Mateo sabía que aquella era la forma perfecta de poner patas arriba su vida, tan ordenadita que estaba. No necesitaba oír nada más para darse la vuelta.
Puede que fuera el efecto acumulado de la meditación o la mirada de Lucía, pero recuerdos de noches que se antojaban desastrosas y que se enderezaron por la perseverancia vinieron a la mente de Mateo. Eran las noches de su época universitaria, sin duda la mejor de su vida.
―Venga ―dijo Lucía―. ¿A la de tres?
Mateó hizo clic en “Ajustes” y deslizó su dedo por la pantalla tres veces hasta localizar la opción de “Suspender cuenta”, escrita en un gris más tenue que el resto de opciones. Fue entonces cuando la Agendia le mostró la foto de una diosa de pelo caoba y ojos verdes.
“Si conserva su suscripción, le garantizamos un encuentro con Xenia, compatible con su estilo de vida en un 99.7%.”
Mateo había notificado a la Agendia su deseo de formar una familia, y siempre había confiado en que esta lo llevaría hasta la madre de sus hijos. A juzgar por la expresión de Lucía, ella debía de tener a un Adonis doctorado en Cambridge en la pantalla.
―Seréis desgraciados ―dijo ella en voz baja―. Boooo-rrar.
Ebrio de sinsentido, Mateo confirmó su cancelación y le mostró el mensaje de despedida a Lucía.
Ella le correspondió con la pantalla inerte de un teléfono apagado. No había borrado nada de nada.
―A mí no me hace falta ―dijo Lucía.
―Eres pobre ―dijo Mateo.
―Pobre de espíritu, no.
―Pobre de Agendia.
Mateó arrastró sus dedos en busca de la aplicación para restaurar su cuenta y se preparó para dos horas de conversación con atención al cliente.
―Déjalo ―dijo Lucía―. Va a ser mejor si llamo yo.
―Claro, para que me suspendan de por vida ―dijo Mateo―, y así ya estamos iguales.

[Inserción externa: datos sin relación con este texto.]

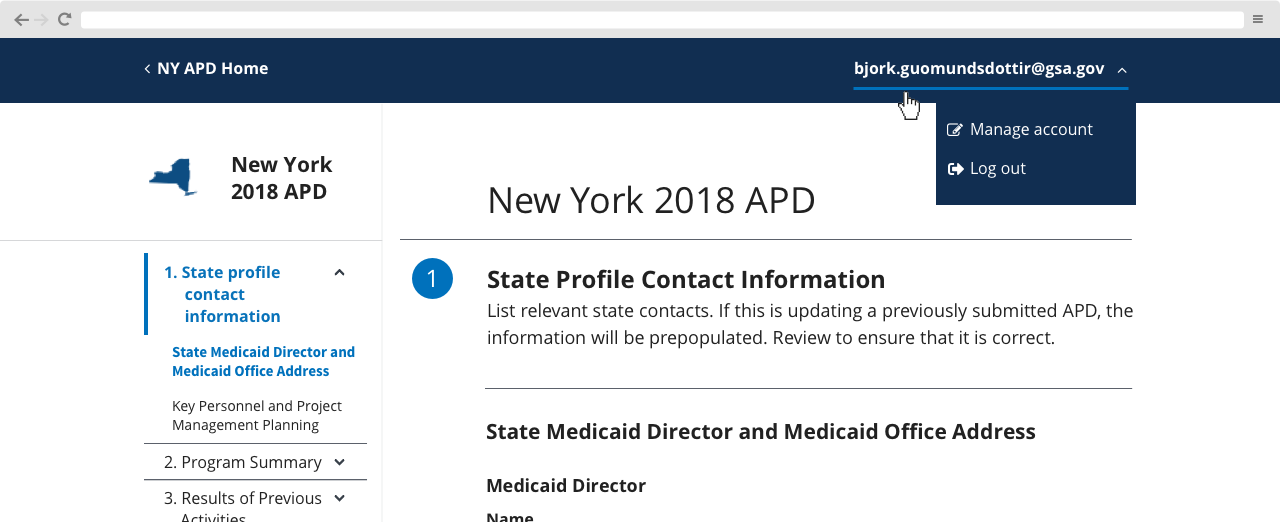The width and height of the screenshot is (1280, 522).
Task: Click the 2. Program Summary label
Action: click(243, 462)
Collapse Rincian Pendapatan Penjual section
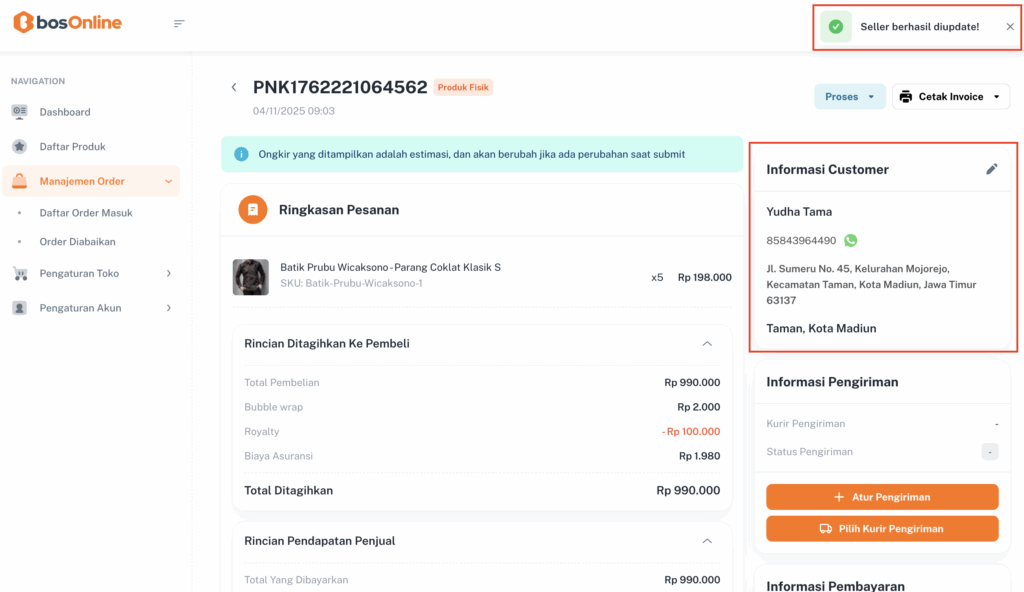 coord(707,540)
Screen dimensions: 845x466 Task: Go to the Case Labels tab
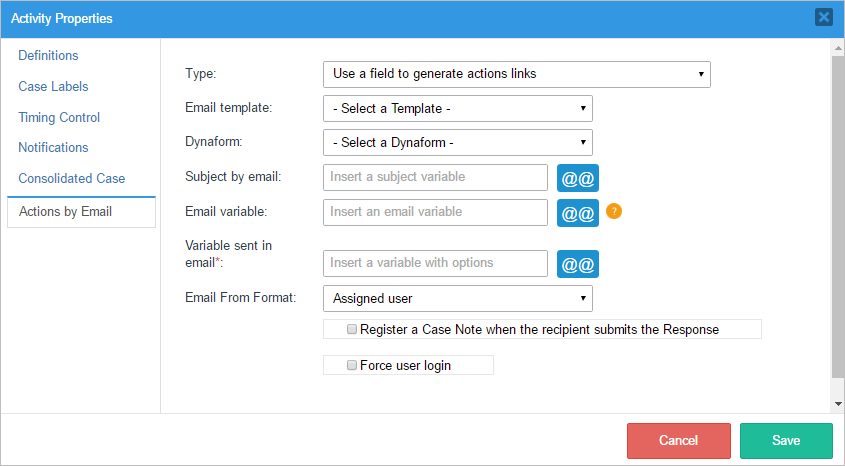(x=53, y=87)
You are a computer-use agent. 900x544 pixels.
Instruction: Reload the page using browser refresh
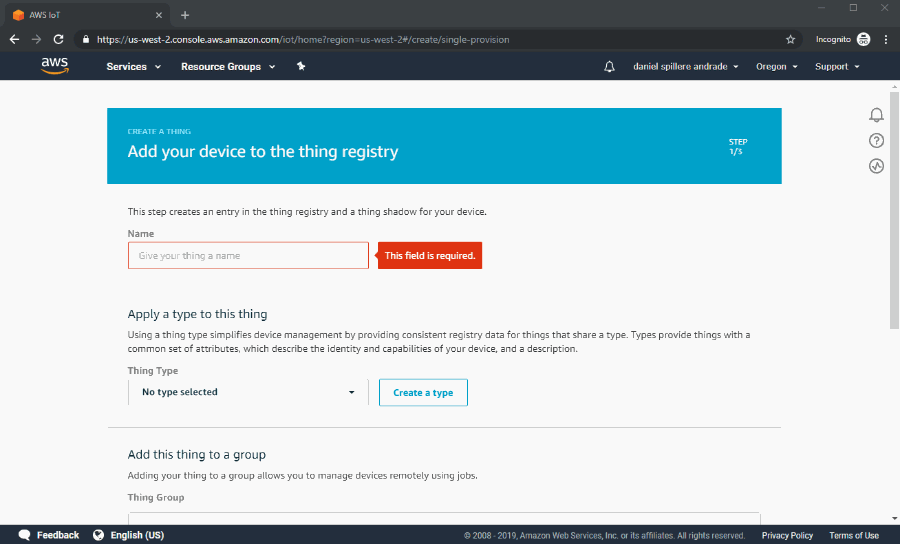[59, 39]
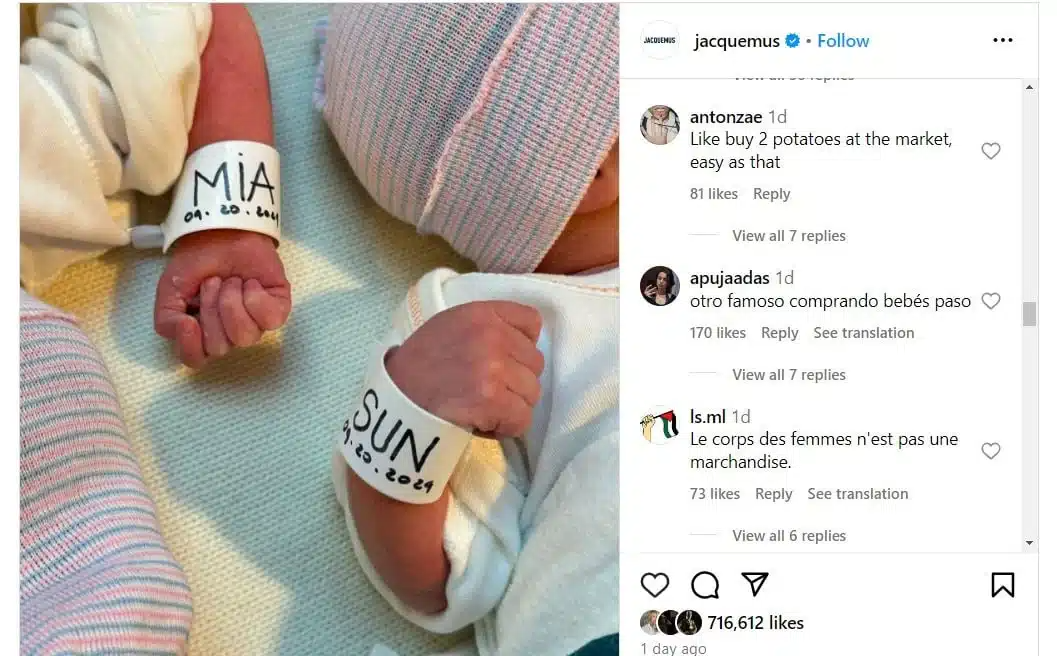Like antonzae's potatoes comment
Screen dimensions: 1057x656
pos(990,151)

―Yo soy la que suspende a la gente. Bueno, en realidad son los técnicos, pero yo los superviso.
―¿Qué?
―Que soy la directora de investigación de Agendia ―dijo Lucía―. Que parte de mi trabajo es no usarla, para que así haya un control humano sobre la aplicación. Si no, nos diría ella siempre en qué trabajar.
―¿Y otra parte del trabajo es torturar a extraños?
―Esto no es trabajo; es placer. O lo sería, si te vinieras a cenar conmigo. Te puedes imaginar que, sin Agendia, no hay mucha gente que me hable fuera del trabajo.
Arroparse en el confort de la Agendia después de la tempestad le parecía a Mateo un oasis de dicha. Pero el espejismo de Lucía todavía lo llamaba en dirección contraria. Lo único que tenía que hacer era regresar en su cabeza a un tiempo anterior a la Agendia, seguir a una persona que acababa de conocer hacia la intimidad de su hogar, pidiendo al cielo que no fuera una asesina en serie.
Mateó asintió, dejando el número de atención al cliente a un clic de distancia, pensando en investigar a Lucía por el camino.
―El pato a la naranja me sale de lujo ―dijo Lucía―. ¿Te apetece?
―Con que no sea pollo Kung Pao, me conformo.